§ **TASK DIRECTIONS**: Take the line containing "Given: Click the" as the first and the last line of the records below as the end, and please set down only what lies between them exactly, both ends included.

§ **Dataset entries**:
'''

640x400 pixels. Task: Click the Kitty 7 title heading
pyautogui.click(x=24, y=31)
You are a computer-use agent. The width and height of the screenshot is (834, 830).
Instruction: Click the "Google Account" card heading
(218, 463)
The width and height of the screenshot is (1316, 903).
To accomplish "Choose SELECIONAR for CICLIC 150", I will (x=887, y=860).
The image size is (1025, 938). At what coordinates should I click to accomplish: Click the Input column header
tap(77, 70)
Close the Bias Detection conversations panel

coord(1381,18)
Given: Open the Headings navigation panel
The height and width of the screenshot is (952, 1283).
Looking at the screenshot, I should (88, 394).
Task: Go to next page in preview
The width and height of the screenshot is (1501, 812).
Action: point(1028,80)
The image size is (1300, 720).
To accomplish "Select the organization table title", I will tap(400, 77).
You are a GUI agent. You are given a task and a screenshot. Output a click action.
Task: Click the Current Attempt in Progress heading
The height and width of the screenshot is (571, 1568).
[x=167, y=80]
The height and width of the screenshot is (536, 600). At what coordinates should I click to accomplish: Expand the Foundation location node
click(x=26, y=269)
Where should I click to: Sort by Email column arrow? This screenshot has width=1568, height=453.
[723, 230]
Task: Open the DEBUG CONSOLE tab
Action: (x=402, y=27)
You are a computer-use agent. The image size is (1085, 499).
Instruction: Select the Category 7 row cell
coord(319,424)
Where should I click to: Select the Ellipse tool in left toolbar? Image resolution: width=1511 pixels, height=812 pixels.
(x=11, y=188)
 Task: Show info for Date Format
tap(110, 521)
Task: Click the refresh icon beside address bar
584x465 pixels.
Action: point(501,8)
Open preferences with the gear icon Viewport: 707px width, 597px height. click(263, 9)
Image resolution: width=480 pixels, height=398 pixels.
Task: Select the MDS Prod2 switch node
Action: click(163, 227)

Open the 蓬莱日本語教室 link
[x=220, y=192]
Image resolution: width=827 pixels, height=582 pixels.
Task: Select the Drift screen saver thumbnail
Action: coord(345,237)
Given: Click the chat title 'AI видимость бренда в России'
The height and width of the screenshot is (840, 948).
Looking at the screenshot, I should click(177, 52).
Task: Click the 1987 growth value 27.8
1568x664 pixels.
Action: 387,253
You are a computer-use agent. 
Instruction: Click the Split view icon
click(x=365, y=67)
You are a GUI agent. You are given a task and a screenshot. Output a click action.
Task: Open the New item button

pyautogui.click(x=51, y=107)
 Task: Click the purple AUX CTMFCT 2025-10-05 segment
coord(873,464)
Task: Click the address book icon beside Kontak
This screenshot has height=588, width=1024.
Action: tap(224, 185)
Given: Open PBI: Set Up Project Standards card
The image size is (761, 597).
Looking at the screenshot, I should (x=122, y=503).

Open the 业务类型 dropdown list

'''

§ **RESULT BELOW**:
Given: Click the chat title 'AI видимость бренда в России'
The height and width of the screenshot is (840, 948).
Looking at the screenshot, I should click(177, 52).
Task: Click the 1987 growth value 27.8
1568x664 pixels.
Action: 387,253
You are a computer-use agent. 
Instruction: Click the Split view icon
click(x=365, y=67)
You are a GUI agent. You are given a task and a screenshot. Output a click action.
Task: Open the New item button

pyautogui.click(x=51, y=107)
 Task: Click the purple AUX CTMFCT 2025-10-05 segment
coord(873,464)
Task: Click the address book icon beside Kontak
This screenshot has height=588, width=1024.
Action: tap(224, 185)
Given: Open PBI: Set Up Project Standards card
The image size is (761, 597).
Looking at the screenshot, I should (x=122, y=503).

Open the 业务类型 dropdown list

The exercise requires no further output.